The average age of first forced sexual experience was 15 years old, while women whose first experience was voluntary were an average of 17 years old at the time. Those women’s male partners were six years older than the partners of women whose sex was voluntary (27 years versus 21 years).

Unwanted first pregnancy, endometriosis, and problems with ovulation or menstruation were among the long-term health outcomes reported by women whose first sexual experience was forced. Other problems include binge drinking, illicit drug use, poorer self-reported health, and difficulty completing tasks outside of the home because of a physical or mental condition. The research showed a correlation, not causality, between forced first sexual experience and negative health outcomes.

“One in four women are assaulted in college, and this study shows that coercive sexual experiences happen much earlier than that,” says Dr. Lauren Streicher, professor of obstetrics and gynecology at Northwestern University, who was not involved in the study. More education about consent should be mandatory for all high school students to reduce the prevalence of sexual coercion, Streicher says. 
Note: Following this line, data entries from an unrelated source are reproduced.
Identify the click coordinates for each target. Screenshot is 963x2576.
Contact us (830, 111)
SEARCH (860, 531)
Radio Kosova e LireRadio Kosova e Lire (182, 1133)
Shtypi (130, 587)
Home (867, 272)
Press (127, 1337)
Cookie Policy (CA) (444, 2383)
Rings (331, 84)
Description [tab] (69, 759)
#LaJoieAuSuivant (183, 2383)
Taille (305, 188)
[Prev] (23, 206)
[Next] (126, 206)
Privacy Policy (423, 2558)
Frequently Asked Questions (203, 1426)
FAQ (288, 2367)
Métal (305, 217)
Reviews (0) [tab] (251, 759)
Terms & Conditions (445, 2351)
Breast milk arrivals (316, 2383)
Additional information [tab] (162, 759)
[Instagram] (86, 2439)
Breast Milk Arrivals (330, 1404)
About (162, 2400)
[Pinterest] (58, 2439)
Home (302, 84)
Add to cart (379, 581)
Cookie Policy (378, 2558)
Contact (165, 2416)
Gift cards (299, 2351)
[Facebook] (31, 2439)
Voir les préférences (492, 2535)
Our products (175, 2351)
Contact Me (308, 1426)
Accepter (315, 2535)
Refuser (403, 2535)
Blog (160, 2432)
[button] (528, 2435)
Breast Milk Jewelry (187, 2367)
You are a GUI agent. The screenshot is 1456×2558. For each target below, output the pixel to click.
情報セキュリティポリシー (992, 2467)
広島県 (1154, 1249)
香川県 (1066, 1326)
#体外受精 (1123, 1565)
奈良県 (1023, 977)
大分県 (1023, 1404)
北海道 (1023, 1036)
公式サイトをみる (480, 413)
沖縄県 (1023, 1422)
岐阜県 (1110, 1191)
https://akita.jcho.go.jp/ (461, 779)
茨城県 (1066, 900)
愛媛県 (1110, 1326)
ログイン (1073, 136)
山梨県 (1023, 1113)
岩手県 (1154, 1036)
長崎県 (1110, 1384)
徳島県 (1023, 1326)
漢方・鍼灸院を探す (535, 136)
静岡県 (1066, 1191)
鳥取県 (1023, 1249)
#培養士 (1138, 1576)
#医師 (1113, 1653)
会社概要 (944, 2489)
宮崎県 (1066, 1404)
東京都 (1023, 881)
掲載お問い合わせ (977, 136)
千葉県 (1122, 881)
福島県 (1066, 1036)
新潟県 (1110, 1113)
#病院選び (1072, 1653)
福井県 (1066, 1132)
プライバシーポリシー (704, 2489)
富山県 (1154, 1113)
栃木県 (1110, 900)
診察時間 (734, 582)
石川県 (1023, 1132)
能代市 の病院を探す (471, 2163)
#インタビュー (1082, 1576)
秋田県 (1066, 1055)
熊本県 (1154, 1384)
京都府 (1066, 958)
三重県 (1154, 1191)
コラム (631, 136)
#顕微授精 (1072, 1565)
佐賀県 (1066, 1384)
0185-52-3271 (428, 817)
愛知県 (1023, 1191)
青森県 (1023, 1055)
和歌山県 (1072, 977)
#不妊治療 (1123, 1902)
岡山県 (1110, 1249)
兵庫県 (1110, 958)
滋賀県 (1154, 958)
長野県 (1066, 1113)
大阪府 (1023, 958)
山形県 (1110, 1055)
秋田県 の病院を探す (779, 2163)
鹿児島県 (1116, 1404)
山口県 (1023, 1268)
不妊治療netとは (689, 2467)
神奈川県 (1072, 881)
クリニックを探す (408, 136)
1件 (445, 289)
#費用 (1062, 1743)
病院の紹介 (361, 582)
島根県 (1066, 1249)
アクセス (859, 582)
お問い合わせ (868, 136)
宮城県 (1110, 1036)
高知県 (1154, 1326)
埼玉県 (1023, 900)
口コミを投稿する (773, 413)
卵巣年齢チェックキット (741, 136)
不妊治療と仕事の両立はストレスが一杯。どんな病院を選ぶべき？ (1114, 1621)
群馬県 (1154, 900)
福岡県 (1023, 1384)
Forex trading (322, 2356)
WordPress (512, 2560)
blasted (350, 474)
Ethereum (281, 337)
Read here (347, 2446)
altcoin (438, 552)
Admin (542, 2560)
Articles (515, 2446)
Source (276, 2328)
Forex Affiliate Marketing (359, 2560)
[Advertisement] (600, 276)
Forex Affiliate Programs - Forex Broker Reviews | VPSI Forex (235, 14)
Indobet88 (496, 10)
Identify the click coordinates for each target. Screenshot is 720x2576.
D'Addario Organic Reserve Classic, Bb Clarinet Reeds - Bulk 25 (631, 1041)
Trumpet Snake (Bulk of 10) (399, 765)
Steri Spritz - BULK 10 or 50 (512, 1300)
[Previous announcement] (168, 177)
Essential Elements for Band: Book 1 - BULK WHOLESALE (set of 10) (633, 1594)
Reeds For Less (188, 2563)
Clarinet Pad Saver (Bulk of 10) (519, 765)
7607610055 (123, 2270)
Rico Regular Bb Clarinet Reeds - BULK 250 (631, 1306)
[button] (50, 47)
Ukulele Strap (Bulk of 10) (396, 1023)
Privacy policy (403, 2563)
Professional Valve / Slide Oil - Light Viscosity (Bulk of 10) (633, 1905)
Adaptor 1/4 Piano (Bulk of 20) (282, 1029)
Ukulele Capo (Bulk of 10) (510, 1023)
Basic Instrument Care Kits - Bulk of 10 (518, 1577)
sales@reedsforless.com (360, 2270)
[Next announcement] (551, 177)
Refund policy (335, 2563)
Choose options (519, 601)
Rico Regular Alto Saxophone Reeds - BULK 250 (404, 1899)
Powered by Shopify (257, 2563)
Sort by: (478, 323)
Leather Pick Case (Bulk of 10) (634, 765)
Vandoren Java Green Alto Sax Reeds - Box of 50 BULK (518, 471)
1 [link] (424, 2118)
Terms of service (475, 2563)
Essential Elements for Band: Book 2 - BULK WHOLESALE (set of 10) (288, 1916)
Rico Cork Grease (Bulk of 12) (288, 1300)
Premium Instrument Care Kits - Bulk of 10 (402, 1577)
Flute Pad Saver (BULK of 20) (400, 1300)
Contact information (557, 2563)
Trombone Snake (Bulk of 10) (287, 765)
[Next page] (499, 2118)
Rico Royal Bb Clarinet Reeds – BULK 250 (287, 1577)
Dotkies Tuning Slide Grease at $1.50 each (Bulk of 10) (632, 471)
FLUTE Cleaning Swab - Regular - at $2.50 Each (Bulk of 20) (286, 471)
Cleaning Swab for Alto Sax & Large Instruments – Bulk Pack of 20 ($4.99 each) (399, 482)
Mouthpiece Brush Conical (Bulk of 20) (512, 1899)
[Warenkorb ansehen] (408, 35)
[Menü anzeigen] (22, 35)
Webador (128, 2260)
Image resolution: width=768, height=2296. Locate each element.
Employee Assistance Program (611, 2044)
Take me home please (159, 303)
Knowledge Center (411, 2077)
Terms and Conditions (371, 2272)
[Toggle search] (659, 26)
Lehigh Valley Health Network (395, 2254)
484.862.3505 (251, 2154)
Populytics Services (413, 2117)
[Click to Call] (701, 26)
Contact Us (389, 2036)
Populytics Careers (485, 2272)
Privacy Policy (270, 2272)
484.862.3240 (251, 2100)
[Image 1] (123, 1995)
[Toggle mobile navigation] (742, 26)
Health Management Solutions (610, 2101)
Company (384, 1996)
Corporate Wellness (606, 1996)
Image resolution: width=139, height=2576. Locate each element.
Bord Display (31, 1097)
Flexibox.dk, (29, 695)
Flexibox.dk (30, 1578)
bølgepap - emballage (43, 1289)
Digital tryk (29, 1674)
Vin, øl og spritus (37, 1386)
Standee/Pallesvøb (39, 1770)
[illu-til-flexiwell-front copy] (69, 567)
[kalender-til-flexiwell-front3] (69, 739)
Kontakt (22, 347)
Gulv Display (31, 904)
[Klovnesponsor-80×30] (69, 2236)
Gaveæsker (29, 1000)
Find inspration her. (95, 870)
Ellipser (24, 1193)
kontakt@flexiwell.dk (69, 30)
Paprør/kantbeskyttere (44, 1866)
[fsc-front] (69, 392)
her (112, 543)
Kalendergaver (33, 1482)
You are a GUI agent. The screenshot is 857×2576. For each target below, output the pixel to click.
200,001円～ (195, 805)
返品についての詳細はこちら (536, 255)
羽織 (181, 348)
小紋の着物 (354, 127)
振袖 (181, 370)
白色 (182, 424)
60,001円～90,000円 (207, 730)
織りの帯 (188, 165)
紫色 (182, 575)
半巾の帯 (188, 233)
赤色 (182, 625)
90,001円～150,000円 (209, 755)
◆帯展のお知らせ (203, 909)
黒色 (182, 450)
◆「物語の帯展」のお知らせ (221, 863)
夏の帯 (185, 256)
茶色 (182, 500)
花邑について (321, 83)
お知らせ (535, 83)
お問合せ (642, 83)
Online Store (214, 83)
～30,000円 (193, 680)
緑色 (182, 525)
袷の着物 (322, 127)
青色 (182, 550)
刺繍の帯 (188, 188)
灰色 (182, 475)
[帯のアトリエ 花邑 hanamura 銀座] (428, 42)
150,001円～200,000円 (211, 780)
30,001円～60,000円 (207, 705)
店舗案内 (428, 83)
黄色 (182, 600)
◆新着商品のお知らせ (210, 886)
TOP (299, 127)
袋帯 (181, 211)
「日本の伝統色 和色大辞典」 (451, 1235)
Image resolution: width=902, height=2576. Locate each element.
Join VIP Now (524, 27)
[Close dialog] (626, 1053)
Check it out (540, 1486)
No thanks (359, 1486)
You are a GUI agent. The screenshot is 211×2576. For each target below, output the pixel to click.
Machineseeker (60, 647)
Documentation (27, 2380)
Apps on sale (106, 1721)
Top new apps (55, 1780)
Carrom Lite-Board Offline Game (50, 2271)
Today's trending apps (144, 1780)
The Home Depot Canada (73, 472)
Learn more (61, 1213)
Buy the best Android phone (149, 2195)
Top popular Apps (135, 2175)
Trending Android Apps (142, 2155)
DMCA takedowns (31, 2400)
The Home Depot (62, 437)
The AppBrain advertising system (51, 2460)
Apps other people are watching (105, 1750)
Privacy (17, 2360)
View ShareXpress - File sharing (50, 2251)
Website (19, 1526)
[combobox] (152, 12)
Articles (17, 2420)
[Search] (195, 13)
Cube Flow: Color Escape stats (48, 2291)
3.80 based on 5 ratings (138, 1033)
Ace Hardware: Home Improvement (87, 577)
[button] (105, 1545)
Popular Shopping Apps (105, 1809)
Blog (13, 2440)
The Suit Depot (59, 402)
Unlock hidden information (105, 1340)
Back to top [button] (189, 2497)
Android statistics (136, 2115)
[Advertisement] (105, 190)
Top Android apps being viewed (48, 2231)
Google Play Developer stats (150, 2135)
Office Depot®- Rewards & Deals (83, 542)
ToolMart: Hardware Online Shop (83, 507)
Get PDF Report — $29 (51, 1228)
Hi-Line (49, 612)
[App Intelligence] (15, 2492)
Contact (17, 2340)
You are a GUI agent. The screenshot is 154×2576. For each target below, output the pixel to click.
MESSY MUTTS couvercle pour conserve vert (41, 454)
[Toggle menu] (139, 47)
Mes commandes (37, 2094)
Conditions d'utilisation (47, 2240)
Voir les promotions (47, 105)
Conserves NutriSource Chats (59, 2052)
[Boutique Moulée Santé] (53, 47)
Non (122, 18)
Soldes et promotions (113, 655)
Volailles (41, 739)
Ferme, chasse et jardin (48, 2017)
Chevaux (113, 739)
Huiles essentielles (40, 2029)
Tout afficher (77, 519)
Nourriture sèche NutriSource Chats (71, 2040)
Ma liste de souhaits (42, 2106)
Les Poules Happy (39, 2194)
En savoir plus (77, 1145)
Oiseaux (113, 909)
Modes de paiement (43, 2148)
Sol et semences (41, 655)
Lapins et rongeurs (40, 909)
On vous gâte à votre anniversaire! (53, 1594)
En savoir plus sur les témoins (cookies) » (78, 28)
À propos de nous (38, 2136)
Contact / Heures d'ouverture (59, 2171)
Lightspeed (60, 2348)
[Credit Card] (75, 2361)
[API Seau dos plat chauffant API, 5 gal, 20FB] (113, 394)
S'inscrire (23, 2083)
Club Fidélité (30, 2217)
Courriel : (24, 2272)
The results of this study could provide physicians with a better picture of the intimacy challenges and violence faced by their teenage patients. And in the era of #MeToo and #TIMESUP, studies like this could help inform the development of policies aimed at reducing sexual coercion at a systems level, the researchers say.

“What we’re really talking about is power and control,” Hawks says. “In a society where women are universally treated lesser than — and we are learning about how that is pervasive in workspaces and classrooms — it’s going to be impossible to reduce rates of violence unless we address the inequality that causes that.”